I stood at the barrier and walked up to the commissionaire’s window. This was never going to work. He looked at me, I shakily showed him my pass, he nodded and looked back at his paper: entry had been granted. I spent the entire day exploring. Any door that would let me through, I walked through. I looked into all the studios I could that weren’t flashing their red transmission light. In TC1 a huge drama set was nearing completion; in TC6 a set for what looked like a sitcom. There was a studio for sport, for current affairs, too, and in all of them the white-topped EMI 2001 cameras. My breath caught as I saw them for real for the first time. In one silent studio, I went up close to look. In my eyes, it was a work of art. It’s a source of regret to me that by the time I got in front of a UK camera, the 2001 had been mostly phased out. I would have loved to have looked ‘down the barrel’ of one of those as a presenter. I’ve often wondered which shows and which stars had been in front of the camera I now have pointing at the pool table.
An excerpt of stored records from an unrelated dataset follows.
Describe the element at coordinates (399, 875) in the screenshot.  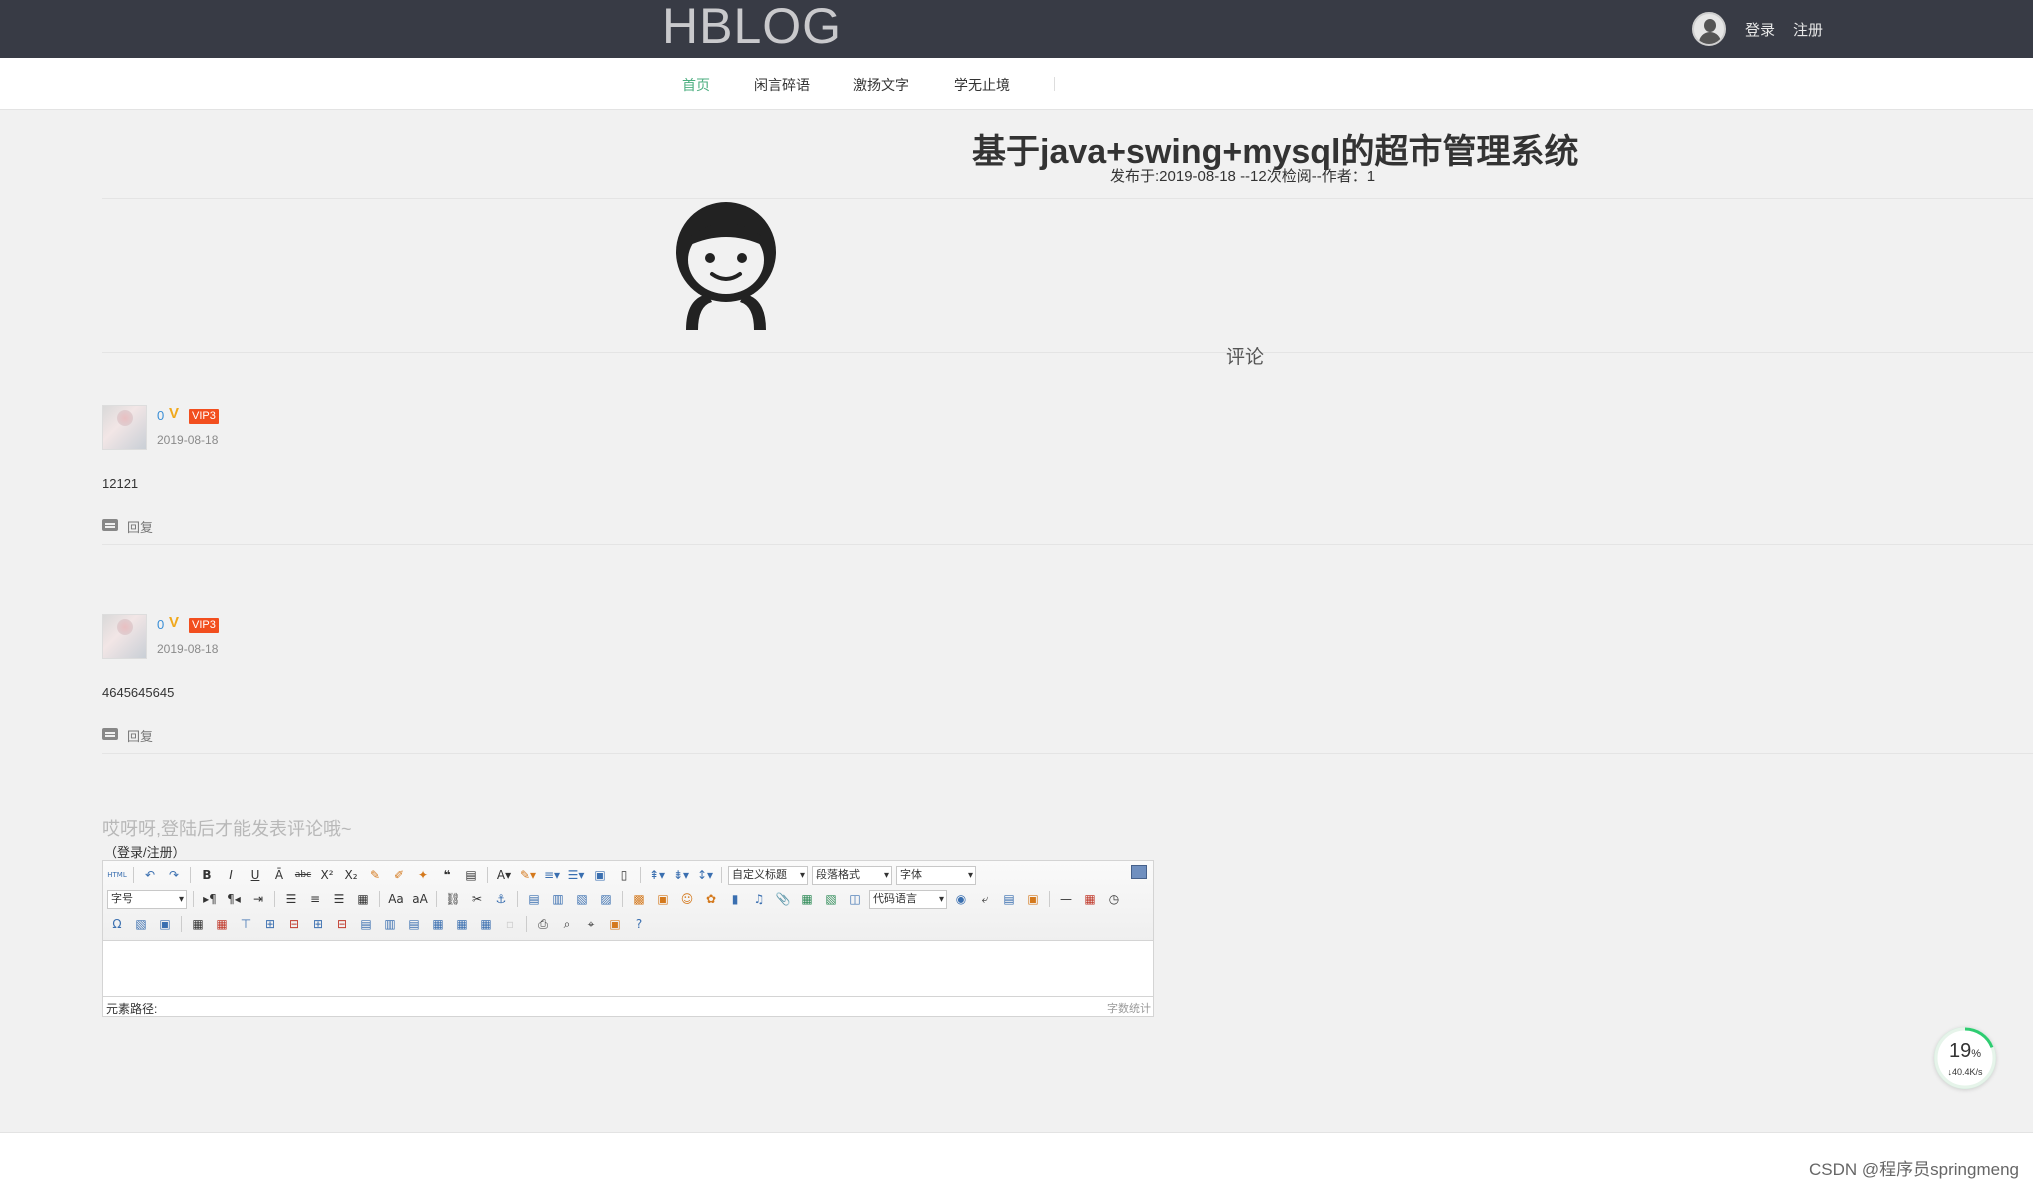
I see `format-brush-icon: ✐` at that location.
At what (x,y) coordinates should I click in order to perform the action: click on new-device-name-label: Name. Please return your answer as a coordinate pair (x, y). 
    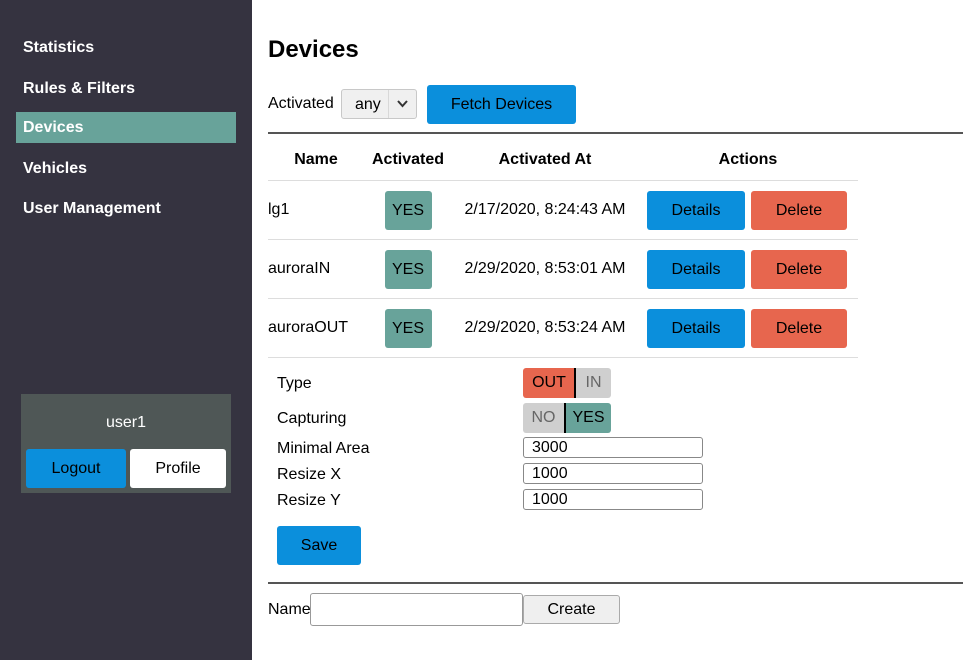
    Looking at the image, I should click on (290, 610).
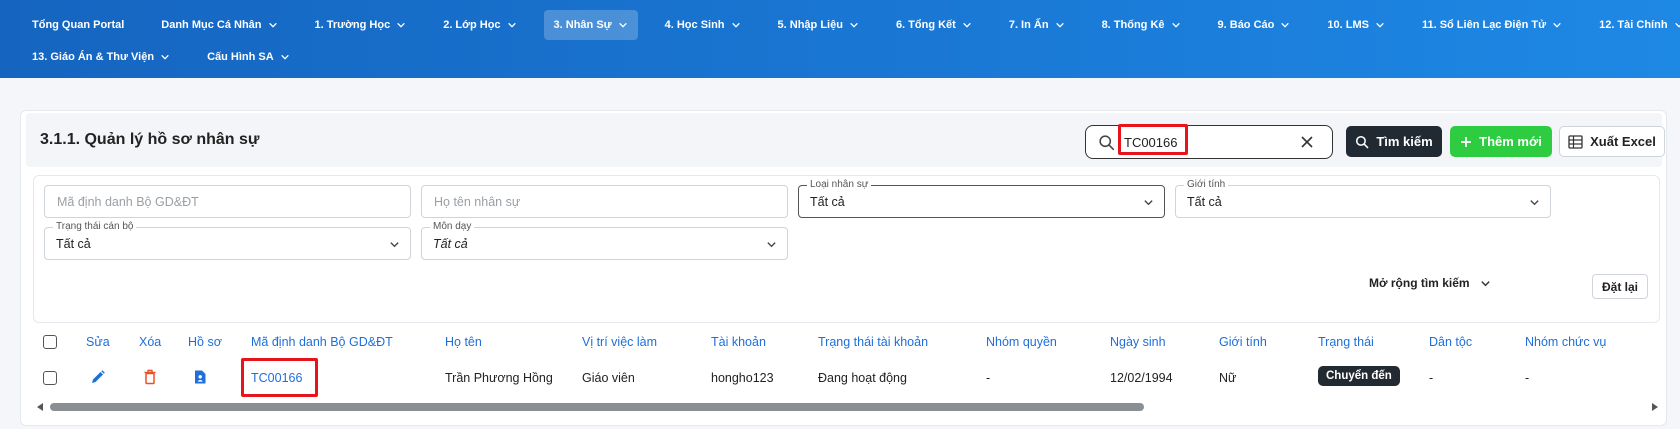  Describe the element at coordinates (1432, 378) in the screenshot. I see `dan-toc-cell: -` at that location.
I’ve tried all my life to be as encouraging as I can to those who want to get into broadcasting. I’ve always remembered those kind replies I got and the help I’ve received along the way. Some of the presenters and performers who are working now wrote to me, and I gave them advice. Although she wasn’t asking for advice, Sarah Millican sent me a birthday card at my Radio 1 show. She had made a gag about the fact there was a hamster on the card and called herself ‘Hilary Hamster’ as an encouragement to get others hamsters
to write in. I apparently said, ‘And remember, if you’re going to send stuff in, you don’t have to try to be funny.’ Apparently, she was crushed. I’ve insisted on a number of occasions since that I wasn’t being dismissive and that she was funny. Having said that, she has told me that it was the first step on her path to becoming a comedian, so the misunderstanding didn’t do any lasting damage. I’m in her book, now she’s in mine, and we have a secret love for each other. (Hi, Sarah.)
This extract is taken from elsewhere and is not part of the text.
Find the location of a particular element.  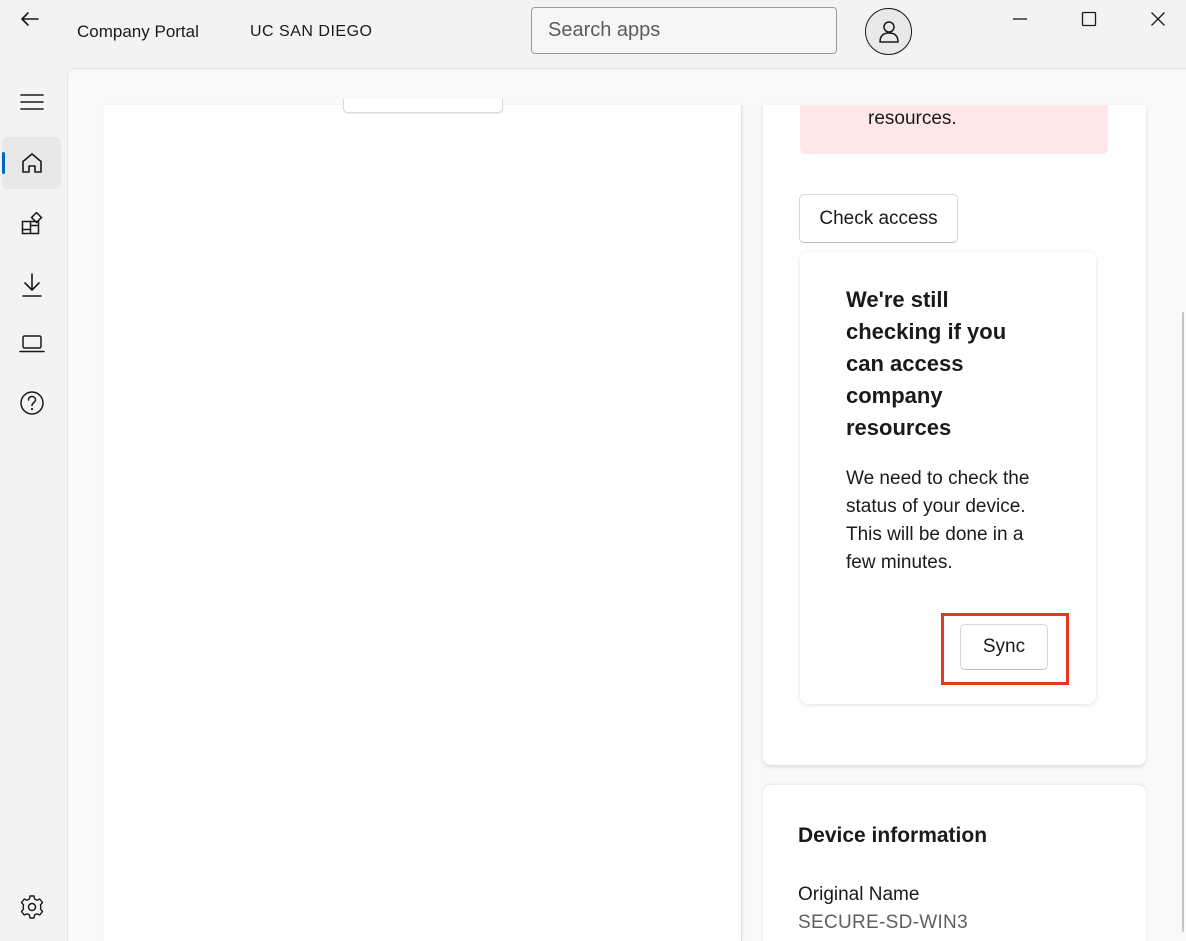

nav-item-home is located at coordinates (32, 163).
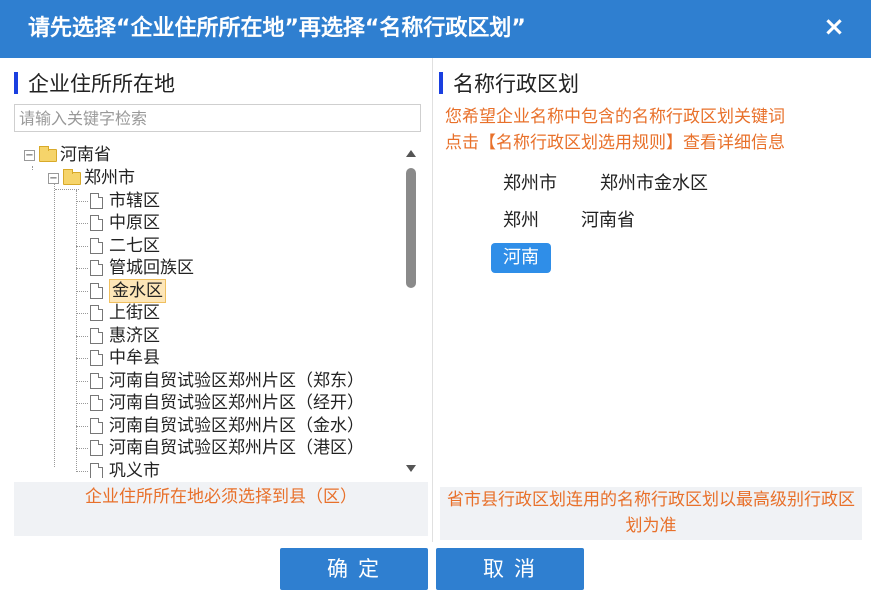 The width and height of the screenshot is (871, 593). What do you see at coordinates (118, 358) in the screenshot?
I see `tree-node-district: 中牟县` at bounding box center [118, 358].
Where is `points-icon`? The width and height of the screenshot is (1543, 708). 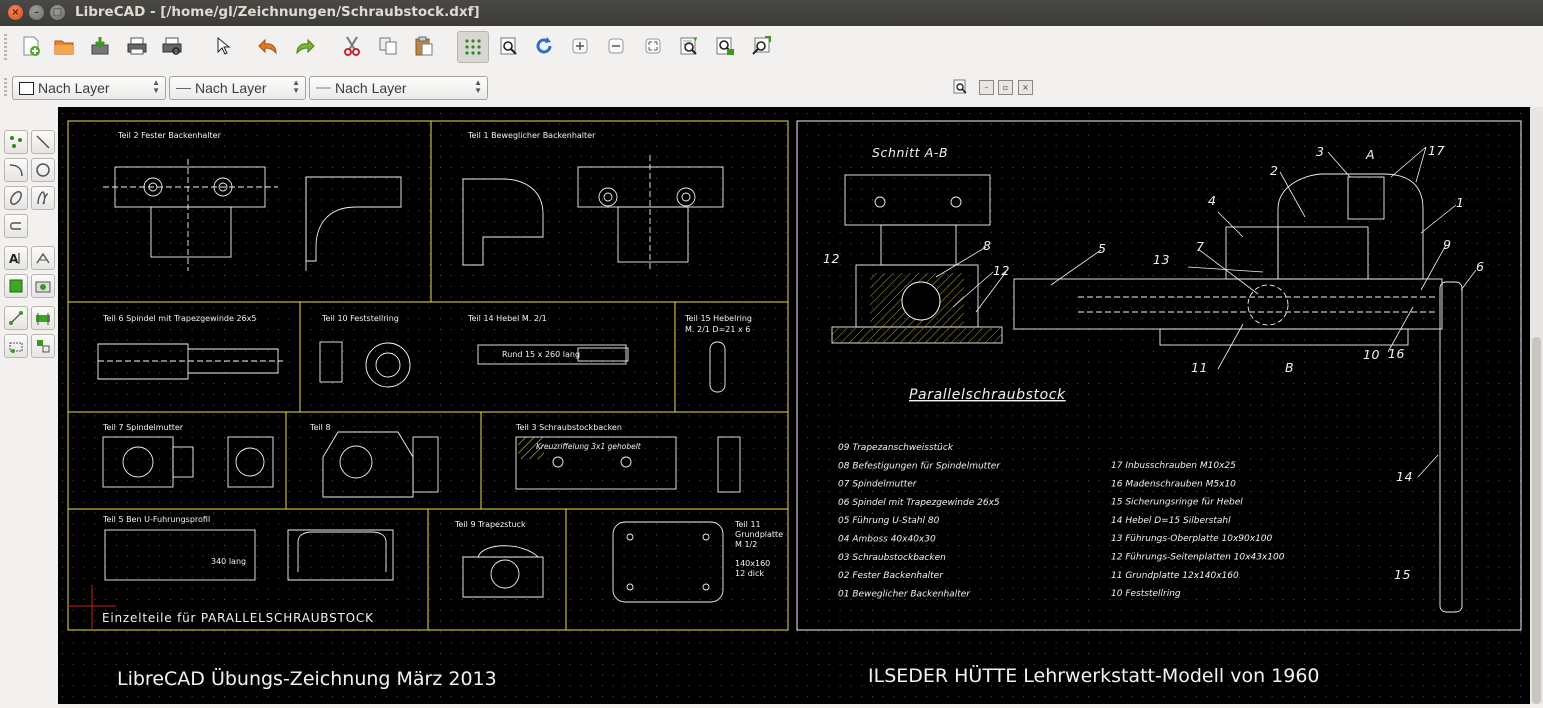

In all of the letters I’ve sent and all the interviews with students I’ve had, I have always stressed one thing: I’m not interested in helping you if you just want to be famous; you have to want it, in your bones. I didn’t want to be a presenter, I wanted to be a broadcaster, and that’s the profession I write down in official paperwork, though, obviously, some may disagree.
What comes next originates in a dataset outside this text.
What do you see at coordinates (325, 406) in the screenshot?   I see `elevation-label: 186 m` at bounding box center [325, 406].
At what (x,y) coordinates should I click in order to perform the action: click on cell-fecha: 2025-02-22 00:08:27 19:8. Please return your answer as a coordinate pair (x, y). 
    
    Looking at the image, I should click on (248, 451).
There’s a reason I mention this right now, and it comes down to smell. As I walked into those television studios that very first time I realized that they had their own unique smell. It’s hard to describe. One of my favourite smells is petrichor: the smell that comes off baking tarmac when a brief shower hits a hot road on a summer’s day. A television studio is similar, but it has an unidentifiable smell. I’ve joked with other presenters that it’s the smell of adrenaline and fear, but that’s not it. It’s vaguely electrical, I suppose, maybe with hints of floor paint and the wood of the sets. Every studio has its own distinct smell. Studio one at the old ITV studios smelled differently to Studio 8, the home of This Morning. They must retain their own personal aroma, because the smell of TC3 on that day as they were striking a music show was imprinted on my mind. Many years later, when This Morning moved from the Southbank to Television Centre and we moved into our new home, I walked back into TC3 and my memory exploded with wonder: the smell was exactly the same. So, if you write to me about wanting to pursue a career in broadcasting, I’m not interested if you just want to be famous, but if the smell of a studio gets you, you have my attention.